#### ACTIVITY:
Omitting all pictures, copy word for word the lines from the line containing "This screenshot has width=1320, height=613." through the final line of the entries.

[PROVIDED DATA — start]

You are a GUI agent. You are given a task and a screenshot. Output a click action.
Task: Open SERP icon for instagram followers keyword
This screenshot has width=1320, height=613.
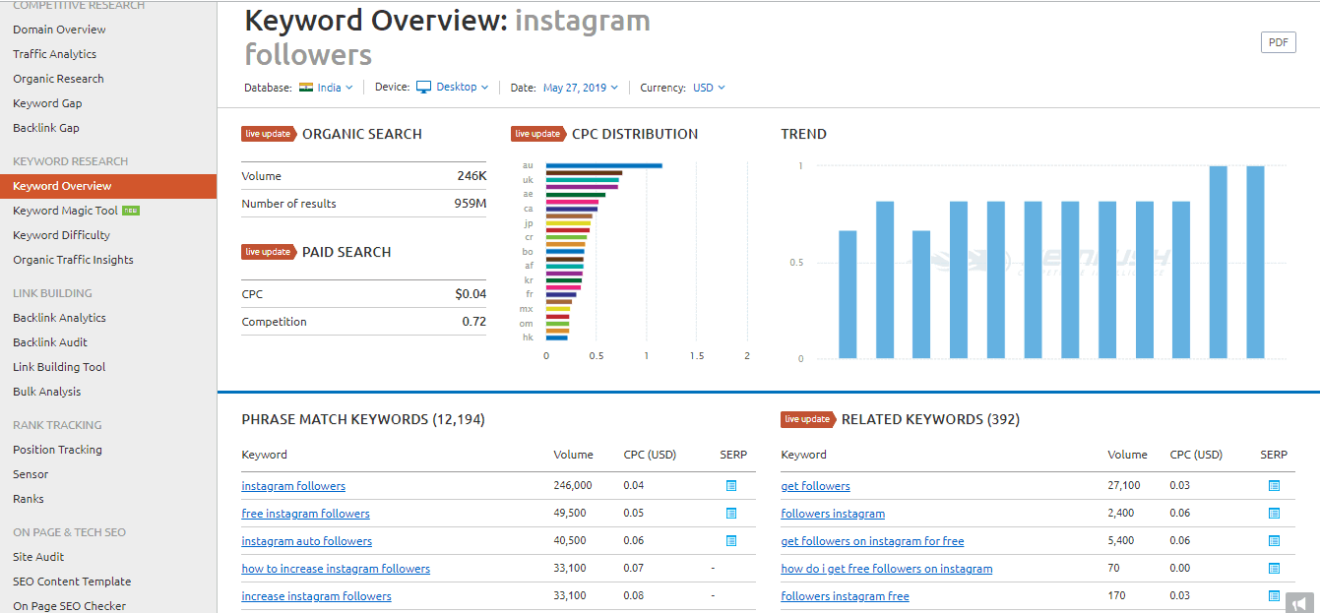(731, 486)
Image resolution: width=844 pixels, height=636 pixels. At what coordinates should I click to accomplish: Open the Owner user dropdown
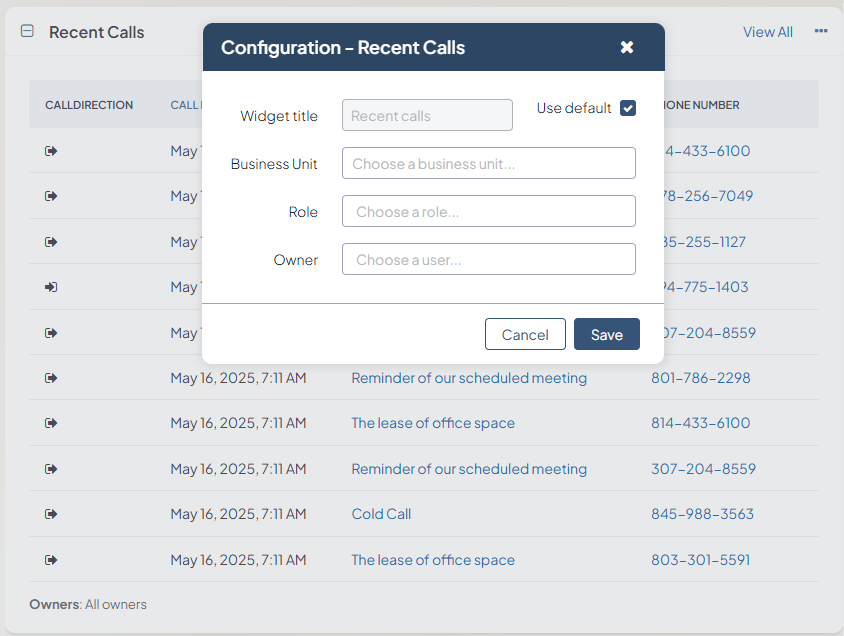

[PROVIDED DATA — finish]

#### YOUR RESPONSE:
This screenshot has width=1320, height=613.
(731, 486)
Image resolution: width=844 pixels, height=636 pixels. At what coordinates should I click to accomplish: Open the Owner user dropdown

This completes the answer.